---- Data extract
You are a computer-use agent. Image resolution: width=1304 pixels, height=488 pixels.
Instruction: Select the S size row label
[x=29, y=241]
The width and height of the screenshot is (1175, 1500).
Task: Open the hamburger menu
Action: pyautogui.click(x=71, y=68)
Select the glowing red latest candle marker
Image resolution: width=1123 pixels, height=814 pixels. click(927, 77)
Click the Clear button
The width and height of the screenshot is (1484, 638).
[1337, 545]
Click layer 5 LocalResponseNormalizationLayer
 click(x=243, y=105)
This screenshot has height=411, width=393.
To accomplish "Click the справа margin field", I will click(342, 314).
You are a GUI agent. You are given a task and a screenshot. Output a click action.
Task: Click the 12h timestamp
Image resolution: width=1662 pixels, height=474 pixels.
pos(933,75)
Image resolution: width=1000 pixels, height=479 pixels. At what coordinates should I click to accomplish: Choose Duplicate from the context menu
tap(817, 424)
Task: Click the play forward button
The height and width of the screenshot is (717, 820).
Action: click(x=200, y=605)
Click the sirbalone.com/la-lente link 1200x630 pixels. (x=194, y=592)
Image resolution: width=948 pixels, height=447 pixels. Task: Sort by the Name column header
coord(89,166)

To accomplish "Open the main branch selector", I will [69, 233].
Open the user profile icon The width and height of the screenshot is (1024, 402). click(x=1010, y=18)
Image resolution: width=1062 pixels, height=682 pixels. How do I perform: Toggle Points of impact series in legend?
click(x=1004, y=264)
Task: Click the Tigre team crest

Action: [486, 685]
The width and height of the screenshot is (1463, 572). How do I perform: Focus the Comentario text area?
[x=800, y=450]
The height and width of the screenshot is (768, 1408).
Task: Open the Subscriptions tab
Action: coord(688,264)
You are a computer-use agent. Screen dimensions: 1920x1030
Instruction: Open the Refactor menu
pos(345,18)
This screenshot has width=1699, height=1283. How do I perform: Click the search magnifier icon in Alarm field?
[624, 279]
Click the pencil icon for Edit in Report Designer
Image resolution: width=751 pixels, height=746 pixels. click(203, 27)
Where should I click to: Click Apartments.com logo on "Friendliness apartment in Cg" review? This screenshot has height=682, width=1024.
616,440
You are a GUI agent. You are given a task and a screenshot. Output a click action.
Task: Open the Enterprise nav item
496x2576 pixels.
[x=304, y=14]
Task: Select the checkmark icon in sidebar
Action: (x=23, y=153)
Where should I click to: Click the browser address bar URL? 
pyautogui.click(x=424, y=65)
--------
What you should do: Exactly as shown, repeat every record.

Output:
You are a computer-use agent. Image resolution: width=1304 pixels, height=488 pixels.
Instruction: Select the S size row label
[x=29, y=241]
The width and height of the screenshot is (1175, 1500).
Task: Open the hamburger menu
Action: pyautogui.click(x=71, y=68)
Select the glowing red latest candle marker
Image resolution: width=1123 pixels, height=814 pixels. click(927, 77)
Click the Clear button
The width and height of the screenshot is (1484, 638).
[1337, 545]
Click layer 5 LocalResponseNormalizationLayer
 click(x=243, y=105)
This screenshot has height=411, width=393.
To accomplish "Click the справа margin field", I will click(342, 314).
You are a GUI agent. You are given a task and a screenshot. Output a click action.
Task: Click the 12h timestamp
Image resolution: width=1662 pixels, height=474 pixels.
pos(933,75)
Image resolution: width=1000 pixels, height=479 pixels. At what coordinates should I click to accomplish: Choose Duplicate from the context menu
tap(817, 424)
Task: Click the play forward button
The height and width of the screenshot is (717, 820).
Action: click(x=200, y=605)
Click the sirbalone.com/la-lente link 1200x630 pixels. (x=194, y=592)
Image resolution: width=948 pixels, height=447 pixels. Task: Sort by the Name column header
coord(89,166)

To accomplish "Open the main branch selector", I will [69, 233].
Open the user profile icon The width and height of the screenshot is (1024, 402). click(x=1010, y=18)
Image resolution: width=1062 pixels, height=682 pixels. How do I perform: Toggle Points of impact series in legend?
click(x=1004, y=264)
Task: Click the Tigre team crest

Action: [486, 685]
The width and height of the screenshot is (1463, 572). How do I perform: Focus the Comentario text area?
[x=800, y=450]
The height and width of the screenshot is (768, 1408).
Task: Open the Subscriptions tab
Action: coord(688,264)
You are a computer-use agent. Screen dimensions: 1920x1030
Instruction: Open the Refactor menu
pos(345,18)
This screenshot has width=1699, height=1283. How do I perform: Click the search magnifier icon in Alarm field?
[624, 279]
Click the pencil icon for Edit in Report Designer
Image resolution: width=751 pixels, height=746 pixels. click(203, 27)
Where should I click to: Click Apartments.com logo on "Friendliness apartment in Cg" review? This screenshot has height=682, width=1024.
616,440
You are a GUI agent. You are given a task and a screenshot. Output a click action.
Task: Open the Enterprise nav item
496x2576 pixels.
[x=304, y=14]
Task: Select the checkmark icon in sidebar
Action: (x=23, y=153)
Where should I click to: Click the browser address bar URL? 
pyautogui.click(x=424, y=65)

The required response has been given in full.